━━━ Records for the exercise ━━━

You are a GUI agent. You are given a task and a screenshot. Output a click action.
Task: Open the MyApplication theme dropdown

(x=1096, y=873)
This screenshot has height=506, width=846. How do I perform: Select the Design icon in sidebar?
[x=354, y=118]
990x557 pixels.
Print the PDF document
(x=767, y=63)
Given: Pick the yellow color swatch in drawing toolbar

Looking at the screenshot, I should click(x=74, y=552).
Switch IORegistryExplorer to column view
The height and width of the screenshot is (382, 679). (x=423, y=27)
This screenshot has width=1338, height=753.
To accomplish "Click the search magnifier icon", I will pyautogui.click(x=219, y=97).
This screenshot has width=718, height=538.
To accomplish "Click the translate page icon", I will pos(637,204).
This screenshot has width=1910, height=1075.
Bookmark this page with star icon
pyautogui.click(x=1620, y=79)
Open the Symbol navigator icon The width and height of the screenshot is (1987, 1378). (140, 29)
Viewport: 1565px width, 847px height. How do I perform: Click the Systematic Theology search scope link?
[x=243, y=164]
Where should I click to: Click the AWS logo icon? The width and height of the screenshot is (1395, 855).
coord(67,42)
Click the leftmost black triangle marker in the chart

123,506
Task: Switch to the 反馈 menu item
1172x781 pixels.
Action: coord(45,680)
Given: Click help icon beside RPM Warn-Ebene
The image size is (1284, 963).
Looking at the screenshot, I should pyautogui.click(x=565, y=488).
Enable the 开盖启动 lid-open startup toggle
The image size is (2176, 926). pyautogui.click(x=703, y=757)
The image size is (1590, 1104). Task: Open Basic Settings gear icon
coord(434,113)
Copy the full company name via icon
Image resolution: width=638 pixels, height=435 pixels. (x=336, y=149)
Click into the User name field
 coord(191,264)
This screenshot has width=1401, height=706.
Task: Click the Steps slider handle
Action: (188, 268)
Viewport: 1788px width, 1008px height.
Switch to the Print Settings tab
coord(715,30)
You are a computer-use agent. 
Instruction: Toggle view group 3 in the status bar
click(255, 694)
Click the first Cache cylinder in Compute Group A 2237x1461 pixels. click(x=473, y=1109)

━━━

### What you need to do:
Answer with the number alone: how many lines in the records include the word "will"?

### Exercise output:
2